--- EXCERPT PROVIDED ---

Well, then it's too heavyweight. No good, I want something smaller.
Why bother with http? Use a telnet server, or maybe snmp?
Because all the kids want to use web browsers for everything.
Increasingly HTTPS, too.
Post by Scott Dorsey
Post by Stephen Hoffman
But it really seems you might be looking for assistance with something
akin to IoT, so why not look there? Contiki or Riot or TinyOS or
OpenWSN or FreeRTOS or other options are available, and may or will
serve your requirements better? Or you're working with massive
network loads and IoT-style security requirements and there are
approaches for doing that with OpenVMS and with other operating
systems; push notifications or otherwise. Some additional details
around the app requirements are necessary for a more meaningful answer.
All of these different applications are good ones. Or perhaps you just
want to serve a web page showing what system applications are running
and which are not, directly from the server running the applications.

--- DATA LINES ---

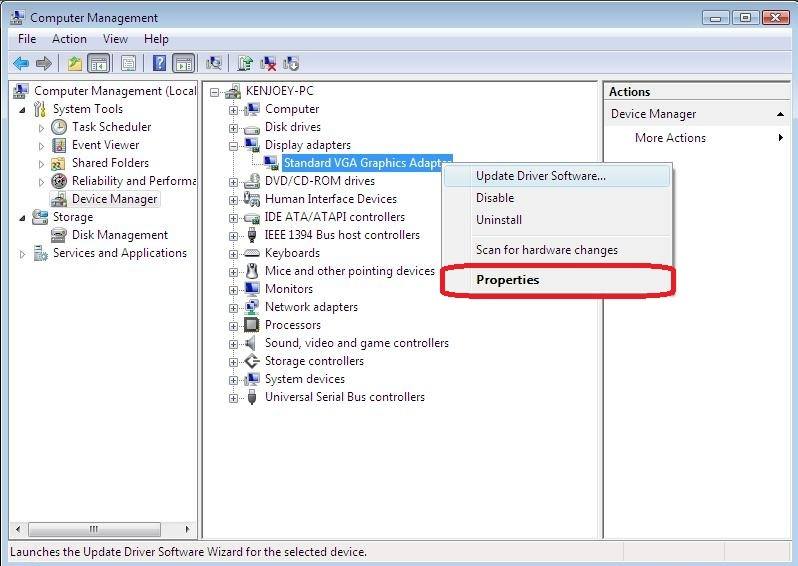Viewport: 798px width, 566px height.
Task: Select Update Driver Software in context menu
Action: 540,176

---
--- DATA LINES ---

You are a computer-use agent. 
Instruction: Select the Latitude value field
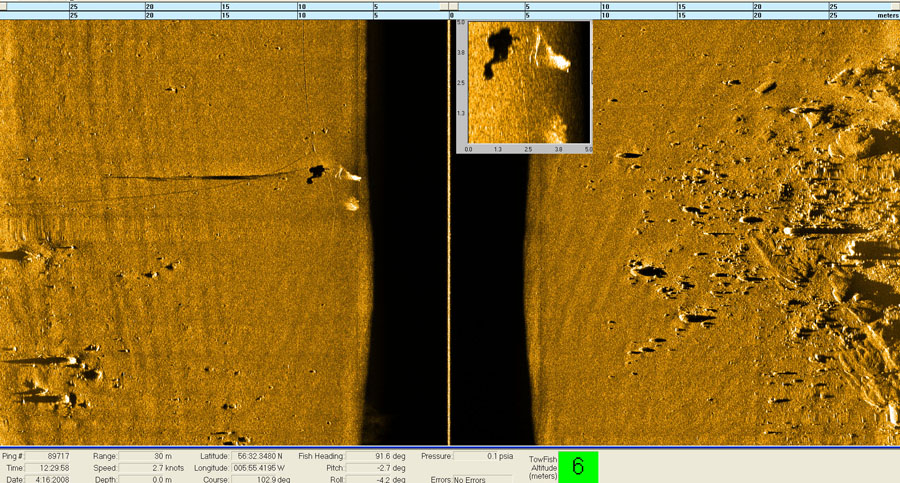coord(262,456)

---
--- DATA LINES ---

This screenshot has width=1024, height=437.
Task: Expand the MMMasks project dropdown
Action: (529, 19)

---

Translate this sentence from the forum discussion about lightweight servers into Spanish: "All of these different applications are good ones." The lines have nothing to do with the forum discussion about lightweight servers.

COMPLETED TASK: Todas estas aplicaciones diferentes son buenas.